Habibian Maryam, McKinlay Colin, Blake Timothy R, Kietrys Anna M, Waymouth Robert M, Wender Paul A, Kool Eric T
Department of Chemistry, Stanford University 450 Serra Mall Stanford CA 94305 USA.
Chem Sci. 2019 Dec 2;11(4):1011-1016. doi: 10.1039/c9sc03639c.

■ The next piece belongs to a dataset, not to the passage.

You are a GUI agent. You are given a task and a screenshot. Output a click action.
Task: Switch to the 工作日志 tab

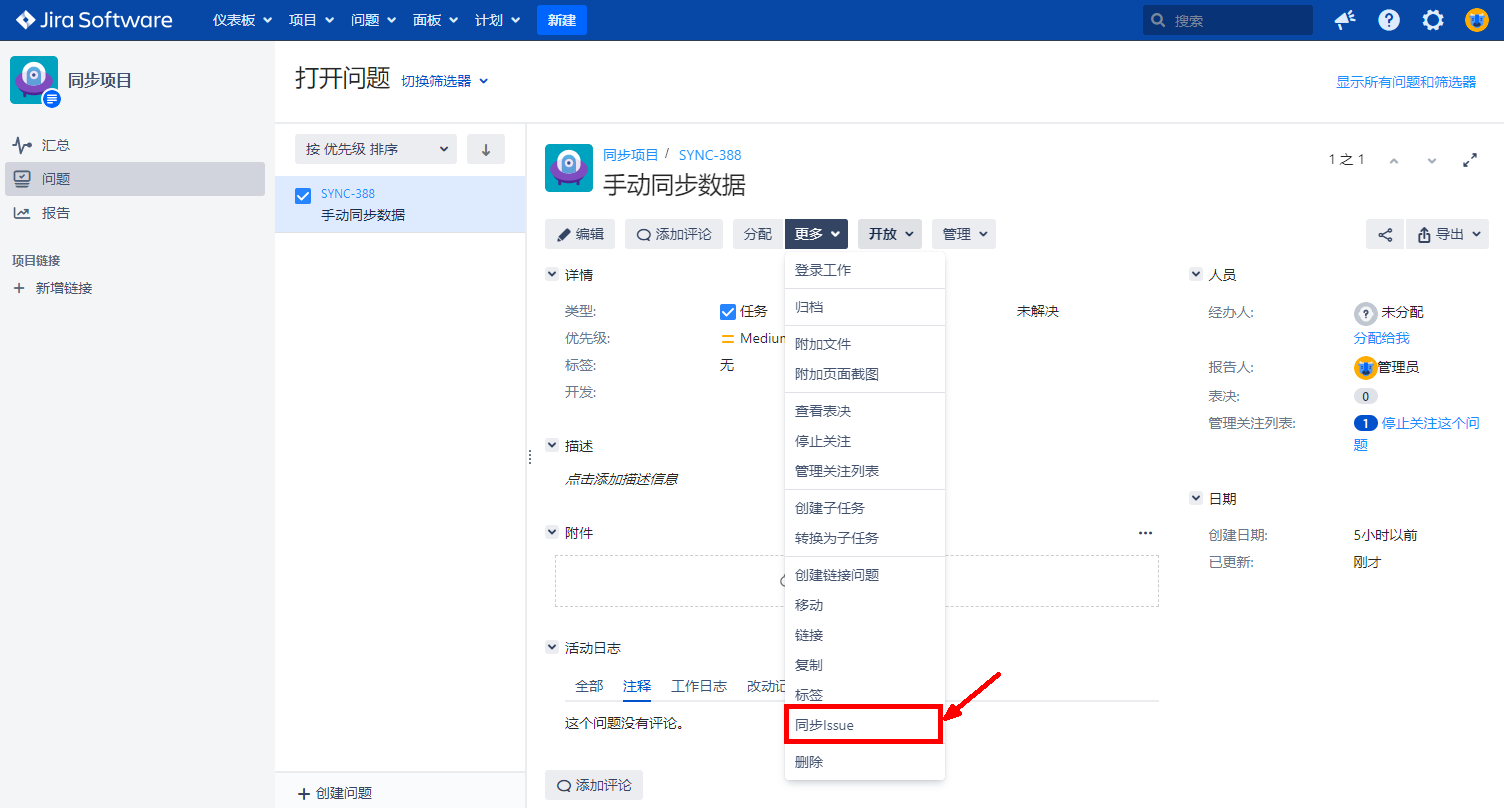pos(699,686)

We report the development of post-transcriptional chemical methods that enable control over CRISPR-Cas9 gene editing activity both in assays and in living cells. We show that an azide-substituted acyl imidazole reagent (NAI-N) efficiently acylates CRISPR single guide RNAs (sgRNAs) in 20 minutes in buffer. Poly-acylated ("cloaked") sgRNA was completely inactive in DNA cleavage with Cas9 , and activity was quantitatively restored after phosphine treatment. Delivery of cloaked sgRNA and Cas9 mRNA into HeLa cells was enabled by the use of charge-altering releasable transporters (CARTs), which outperformed commercial transfection reagents in transfecting sgRNA co-complexed with Cas9 encoding functional mRNA. Genomic DNA cleavage in the cells by CRISPR-Cas9 was efficiently restored after treatment with phosphine to remove the blocking acyl groups. Our results highlight the utility of reversible RNA acylation as a novel method for temporal control of genome-editing function.
我们报道了转录后化学方法的开发,该方法能够在体外实验和活细胞中控制CRISPR-Cas9基因编辑活性。我们表明,一种叠氮取代的酰基咪唑试剂(NAI-N)在缓冲液中20分钟内可有效酰化CRISPR单向导RNA(sgRNA)。多酰化(“隐形”)sgRNA在与Cas9进行DNA切割时完全无活性,用膦处理后活性可定量恢复。通过使用电荷改变可释放转运体(CARTs),能够将隐形sgRNA和Cas9 mRNA递送至HeLa细胞,在转染与编码功能性mRNA的Cas9共复合的sgRNA方面,CARTs优于商业转染试剂。用膦处理以去除阻断酰基后,CRISPR-Cas9在细胞中的基因组DNA切割得以有效恢复。我们的结果突出了可逆RNA酰化作为一种用于基因组编辑功能的时间控制的新方法的实用性。